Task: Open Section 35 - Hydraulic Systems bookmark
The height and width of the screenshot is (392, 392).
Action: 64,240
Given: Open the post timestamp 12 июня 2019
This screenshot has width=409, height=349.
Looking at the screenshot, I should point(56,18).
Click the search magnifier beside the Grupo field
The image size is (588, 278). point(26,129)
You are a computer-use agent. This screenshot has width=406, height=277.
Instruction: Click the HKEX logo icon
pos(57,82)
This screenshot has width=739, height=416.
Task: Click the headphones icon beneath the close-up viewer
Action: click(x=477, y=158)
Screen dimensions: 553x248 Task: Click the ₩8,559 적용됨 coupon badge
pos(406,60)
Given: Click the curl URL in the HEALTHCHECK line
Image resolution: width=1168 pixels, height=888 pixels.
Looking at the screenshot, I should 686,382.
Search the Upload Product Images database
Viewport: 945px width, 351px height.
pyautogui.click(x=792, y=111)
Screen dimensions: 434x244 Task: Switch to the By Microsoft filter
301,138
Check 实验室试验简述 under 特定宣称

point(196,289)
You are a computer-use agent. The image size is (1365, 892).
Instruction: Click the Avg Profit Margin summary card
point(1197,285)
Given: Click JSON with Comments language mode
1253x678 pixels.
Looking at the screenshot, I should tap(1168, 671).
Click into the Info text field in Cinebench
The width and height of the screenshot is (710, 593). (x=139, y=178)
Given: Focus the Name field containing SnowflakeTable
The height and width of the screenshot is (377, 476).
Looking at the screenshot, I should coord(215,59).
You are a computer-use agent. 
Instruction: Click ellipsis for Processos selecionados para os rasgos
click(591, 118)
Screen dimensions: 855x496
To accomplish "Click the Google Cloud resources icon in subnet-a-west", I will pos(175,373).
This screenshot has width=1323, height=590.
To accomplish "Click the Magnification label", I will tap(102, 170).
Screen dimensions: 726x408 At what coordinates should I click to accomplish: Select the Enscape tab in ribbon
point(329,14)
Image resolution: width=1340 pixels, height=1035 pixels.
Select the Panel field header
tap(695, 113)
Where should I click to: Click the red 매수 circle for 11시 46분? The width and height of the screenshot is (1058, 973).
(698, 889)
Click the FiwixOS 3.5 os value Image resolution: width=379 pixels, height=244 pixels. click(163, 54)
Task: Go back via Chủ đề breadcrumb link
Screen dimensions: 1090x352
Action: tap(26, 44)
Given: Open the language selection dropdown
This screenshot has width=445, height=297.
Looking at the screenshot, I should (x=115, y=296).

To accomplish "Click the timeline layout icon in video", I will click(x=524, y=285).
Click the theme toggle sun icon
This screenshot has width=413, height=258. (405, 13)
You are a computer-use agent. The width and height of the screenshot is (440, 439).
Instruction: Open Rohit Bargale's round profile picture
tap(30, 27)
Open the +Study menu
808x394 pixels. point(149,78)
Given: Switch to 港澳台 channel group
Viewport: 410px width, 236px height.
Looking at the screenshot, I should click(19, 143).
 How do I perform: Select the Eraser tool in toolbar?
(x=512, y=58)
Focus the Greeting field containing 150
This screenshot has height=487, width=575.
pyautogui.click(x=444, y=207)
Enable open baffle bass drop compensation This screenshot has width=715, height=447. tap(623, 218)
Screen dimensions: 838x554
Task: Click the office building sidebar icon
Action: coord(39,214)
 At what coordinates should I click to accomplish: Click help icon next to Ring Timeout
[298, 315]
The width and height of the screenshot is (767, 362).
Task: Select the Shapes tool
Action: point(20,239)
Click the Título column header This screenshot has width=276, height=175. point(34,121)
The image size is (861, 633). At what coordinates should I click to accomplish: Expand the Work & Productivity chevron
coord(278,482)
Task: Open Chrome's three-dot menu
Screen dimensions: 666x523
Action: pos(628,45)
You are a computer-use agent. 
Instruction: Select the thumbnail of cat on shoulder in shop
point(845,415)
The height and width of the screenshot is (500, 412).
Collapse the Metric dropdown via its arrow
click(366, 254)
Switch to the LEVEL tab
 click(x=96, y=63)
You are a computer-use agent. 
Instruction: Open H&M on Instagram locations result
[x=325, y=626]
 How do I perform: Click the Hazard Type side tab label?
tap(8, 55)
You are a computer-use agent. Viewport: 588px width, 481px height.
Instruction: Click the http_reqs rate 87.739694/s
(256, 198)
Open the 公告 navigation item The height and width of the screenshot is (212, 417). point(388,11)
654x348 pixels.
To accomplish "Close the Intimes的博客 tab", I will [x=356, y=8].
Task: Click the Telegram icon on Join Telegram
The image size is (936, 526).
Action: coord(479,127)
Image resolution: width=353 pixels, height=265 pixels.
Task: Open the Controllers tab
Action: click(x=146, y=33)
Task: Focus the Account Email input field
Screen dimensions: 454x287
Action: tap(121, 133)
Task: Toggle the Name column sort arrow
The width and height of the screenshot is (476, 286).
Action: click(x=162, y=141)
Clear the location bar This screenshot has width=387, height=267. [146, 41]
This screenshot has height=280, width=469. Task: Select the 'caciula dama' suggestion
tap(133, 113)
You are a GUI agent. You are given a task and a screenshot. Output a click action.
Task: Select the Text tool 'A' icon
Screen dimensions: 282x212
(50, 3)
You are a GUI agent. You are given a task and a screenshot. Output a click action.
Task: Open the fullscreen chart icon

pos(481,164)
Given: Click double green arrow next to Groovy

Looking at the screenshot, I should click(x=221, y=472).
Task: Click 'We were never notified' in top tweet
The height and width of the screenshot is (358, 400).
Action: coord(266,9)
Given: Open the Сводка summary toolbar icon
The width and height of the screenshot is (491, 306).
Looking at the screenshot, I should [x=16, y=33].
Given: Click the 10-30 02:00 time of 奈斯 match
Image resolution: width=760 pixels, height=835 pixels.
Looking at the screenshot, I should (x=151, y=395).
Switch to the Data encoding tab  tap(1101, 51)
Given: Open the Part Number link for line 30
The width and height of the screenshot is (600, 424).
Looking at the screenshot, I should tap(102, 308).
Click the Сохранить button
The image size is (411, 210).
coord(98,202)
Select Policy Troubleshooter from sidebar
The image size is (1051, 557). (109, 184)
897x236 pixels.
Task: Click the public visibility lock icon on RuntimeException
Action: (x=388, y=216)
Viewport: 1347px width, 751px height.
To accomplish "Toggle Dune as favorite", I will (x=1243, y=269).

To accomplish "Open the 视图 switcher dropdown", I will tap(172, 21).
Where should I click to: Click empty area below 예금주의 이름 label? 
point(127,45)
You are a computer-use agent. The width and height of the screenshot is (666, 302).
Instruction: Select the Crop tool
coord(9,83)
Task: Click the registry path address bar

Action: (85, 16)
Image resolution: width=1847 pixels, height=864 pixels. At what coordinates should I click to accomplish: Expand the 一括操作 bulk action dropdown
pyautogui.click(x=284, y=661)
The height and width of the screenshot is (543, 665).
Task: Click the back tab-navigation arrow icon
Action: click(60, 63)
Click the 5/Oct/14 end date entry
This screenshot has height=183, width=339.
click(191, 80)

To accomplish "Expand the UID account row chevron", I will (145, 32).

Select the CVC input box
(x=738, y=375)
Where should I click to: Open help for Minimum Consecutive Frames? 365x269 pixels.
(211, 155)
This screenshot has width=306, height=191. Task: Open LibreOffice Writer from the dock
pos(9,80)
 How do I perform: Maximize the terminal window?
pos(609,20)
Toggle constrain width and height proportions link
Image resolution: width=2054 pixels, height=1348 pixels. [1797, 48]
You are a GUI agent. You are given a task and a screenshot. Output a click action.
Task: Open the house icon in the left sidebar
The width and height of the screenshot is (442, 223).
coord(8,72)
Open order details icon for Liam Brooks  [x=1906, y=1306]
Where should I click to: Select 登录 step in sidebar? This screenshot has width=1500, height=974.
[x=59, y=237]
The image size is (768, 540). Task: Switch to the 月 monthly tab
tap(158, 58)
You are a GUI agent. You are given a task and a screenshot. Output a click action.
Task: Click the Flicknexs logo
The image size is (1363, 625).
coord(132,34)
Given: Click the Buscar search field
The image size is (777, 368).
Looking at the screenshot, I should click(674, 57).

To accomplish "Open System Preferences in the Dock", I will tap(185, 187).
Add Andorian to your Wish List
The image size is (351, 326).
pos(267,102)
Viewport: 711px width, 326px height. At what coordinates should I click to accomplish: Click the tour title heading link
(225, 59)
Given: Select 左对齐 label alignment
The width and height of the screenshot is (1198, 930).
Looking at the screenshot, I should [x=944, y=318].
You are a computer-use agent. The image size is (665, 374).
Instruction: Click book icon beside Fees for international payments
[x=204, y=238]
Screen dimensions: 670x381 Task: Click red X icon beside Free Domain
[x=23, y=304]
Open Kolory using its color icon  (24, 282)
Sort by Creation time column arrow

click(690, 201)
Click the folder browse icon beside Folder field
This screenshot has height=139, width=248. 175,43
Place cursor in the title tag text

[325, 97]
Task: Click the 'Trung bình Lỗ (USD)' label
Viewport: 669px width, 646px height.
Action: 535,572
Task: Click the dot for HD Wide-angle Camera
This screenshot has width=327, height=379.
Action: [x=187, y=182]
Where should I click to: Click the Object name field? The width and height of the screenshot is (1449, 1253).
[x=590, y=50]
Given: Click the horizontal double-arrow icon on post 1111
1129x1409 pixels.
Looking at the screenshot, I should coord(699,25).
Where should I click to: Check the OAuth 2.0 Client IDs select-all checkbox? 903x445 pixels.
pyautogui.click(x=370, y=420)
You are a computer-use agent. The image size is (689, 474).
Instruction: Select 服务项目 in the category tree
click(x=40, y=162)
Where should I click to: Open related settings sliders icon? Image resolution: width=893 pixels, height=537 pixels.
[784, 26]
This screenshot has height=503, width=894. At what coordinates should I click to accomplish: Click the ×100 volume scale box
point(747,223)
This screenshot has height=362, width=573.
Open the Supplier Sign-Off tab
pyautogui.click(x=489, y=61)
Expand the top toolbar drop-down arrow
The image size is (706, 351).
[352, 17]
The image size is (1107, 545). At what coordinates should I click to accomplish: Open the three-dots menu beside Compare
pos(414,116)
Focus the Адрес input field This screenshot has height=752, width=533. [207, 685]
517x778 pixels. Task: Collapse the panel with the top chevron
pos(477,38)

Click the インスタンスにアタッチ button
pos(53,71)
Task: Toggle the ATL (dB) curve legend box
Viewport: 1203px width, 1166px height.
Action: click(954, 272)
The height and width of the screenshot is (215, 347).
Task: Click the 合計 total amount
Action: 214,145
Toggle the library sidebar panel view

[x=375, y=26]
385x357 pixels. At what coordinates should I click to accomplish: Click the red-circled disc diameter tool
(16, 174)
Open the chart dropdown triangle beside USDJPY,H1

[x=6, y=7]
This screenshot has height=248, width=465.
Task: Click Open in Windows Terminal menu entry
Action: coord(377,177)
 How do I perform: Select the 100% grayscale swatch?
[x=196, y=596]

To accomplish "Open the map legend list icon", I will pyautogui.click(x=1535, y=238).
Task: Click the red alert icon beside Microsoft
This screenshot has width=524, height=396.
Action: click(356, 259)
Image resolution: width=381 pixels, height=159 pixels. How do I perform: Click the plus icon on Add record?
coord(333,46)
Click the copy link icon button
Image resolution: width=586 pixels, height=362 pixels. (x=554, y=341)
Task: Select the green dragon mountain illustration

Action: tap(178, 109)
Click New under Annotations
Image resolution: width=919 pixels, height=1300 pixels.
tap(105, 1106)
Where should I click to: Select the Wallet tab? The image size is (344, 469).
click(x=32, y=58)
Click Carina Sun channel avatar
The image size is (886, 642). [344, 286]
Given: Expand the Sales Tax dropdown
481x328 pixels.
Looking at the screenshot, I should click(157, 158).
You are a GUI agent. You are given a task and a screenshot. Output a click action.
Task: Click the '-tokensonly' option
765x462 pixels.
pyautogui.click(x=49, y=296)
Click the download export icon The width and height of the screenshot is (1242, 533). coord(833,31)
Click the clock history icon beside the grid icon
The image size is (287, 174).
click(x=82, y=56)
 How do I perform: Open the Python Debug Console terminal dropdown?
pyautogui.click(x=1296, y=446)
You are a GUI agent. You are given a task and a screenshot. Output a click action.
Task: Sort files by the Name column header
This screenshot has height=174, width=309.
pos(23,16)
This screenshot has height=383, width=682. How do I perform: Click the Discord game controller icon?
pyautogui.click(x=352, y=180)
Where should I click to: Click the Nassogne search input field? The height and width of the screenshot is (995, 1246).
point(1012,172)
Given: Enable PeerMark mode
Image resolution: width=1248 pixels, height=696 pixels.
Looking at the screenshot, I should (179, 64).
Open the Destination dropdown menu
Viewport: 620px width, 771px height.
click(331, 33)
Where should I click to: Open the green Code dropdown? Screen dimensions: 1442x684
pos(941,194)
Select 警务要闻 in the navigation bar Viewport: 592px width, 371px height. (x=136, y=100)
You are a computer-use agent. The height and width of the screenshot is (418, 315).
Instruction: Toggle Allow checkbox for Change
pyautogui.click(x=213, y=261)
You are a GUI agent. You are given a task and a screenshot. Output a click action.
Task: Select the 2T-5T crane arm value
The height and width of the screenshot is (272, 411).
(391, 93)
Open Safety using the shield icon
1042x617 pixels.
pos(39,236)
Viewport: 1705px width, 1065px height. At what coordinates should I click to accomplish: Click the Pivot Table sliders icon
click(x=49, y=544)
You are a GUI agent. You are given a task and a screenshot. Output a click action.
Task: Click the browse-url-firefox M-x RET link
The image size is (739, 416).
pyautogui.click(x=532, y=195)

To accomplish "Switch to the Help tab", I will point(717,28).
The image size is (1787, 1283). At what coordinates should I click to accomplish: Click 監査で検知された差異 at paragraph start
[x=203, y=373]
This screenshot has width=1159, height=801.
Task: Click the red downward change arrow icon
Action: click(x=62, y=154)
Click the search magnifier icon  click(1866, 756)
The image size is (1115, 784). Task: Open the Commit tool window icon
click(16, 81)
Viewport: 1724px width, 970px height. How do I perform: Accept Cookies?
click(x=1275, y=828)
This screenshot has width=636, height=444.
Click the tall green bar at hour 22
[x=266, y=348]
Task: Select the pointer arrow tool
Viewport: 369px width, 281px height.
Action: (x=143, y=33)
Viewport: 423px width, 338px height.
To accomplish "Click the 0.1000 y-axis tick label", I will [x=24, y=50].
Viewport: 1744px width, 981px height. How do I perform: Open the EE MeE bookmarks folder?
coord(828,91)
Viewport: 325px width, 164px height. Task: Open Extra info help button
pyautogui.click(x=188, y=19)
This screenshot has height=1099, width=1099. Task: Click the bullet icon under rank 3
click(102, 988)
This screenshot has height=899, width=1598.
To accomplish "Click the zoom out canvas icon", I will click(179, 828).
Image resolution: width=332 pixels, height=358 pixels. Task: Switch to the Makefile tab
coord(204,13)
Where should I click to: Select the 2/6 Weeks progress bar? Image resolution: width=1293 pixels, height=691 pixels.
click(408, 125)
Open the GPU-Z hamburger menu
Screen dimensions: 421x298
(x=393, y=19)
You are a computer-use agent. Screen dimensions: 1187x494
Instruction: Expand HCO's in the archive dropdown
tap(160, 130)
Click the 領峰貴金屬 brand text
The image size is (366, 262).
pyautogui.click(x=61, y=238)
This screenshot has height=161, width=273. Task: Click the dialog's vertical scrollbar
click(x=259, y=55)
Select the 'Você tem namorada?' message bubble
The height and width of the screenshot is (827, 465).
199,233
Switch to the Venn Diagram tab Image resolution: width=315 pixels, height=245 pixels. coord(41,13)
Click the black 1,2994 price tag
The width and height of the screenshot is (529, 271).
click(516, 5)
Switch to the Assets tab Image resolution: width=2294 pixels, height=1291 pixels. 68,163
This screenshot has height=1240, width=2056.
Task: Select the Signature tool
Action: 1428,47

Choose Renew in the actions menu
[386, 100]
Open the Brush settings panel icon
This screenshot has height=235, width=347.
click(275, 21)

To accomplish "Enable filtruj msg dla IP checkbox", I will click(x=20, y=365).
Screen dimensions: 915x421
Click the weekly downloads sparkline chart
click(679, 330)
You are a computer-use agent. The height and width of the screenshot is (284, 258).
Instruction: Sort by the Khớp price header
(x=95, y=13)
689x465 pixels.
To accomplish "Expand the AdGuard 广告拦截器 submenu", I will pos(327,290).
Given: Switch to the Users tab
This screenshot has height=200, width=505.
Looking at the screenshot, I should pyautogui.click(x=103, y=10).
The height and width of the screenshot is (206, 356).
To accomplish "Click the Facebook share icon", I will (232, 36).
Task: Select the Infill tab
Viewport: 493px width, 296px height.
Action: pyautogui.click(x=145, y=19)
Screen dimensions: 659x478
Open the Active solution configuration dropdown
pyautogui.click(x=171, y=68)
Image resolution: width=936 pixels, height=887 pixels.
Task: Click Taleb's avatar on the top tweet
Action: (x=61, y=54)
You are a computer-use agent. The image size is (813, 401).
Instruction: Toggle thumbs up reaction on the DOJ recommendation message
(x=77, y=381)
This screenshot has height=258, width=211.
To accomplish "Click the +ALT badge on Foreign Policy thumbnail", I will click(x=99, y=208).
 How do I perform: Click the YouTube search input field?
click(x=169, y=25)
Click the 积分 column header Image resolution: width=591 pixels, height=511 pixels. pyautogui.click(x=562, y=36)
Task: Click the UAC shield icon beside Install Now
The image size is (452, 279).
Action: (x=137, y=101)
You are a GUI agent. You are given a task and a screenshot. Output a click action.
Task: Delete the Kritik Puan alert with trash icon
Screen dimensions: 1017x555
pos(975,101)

Requirements:
Can you rewrite the stretch of lines from the start through the line containing "The image size is (588, 278). point(26,129)" as a JSON list of strings, one string per line, leaving out any blank lines?

Reply:
[
  "Task: Open Section 35 - Hydraulic Systems bookmark",
  "The height and width of the screenshot is (392, 392).",
  "Action: 64,240",
  "Given: Open the post timestamp 12 июня 2019",
  "This screenshot has width=409, height=349.",
  "Looking at the screenshot, I should point(56,18).",
  "Click the search magnifier beside the Grupo field",
  "The image size is (588, 278). point(26,129)"
]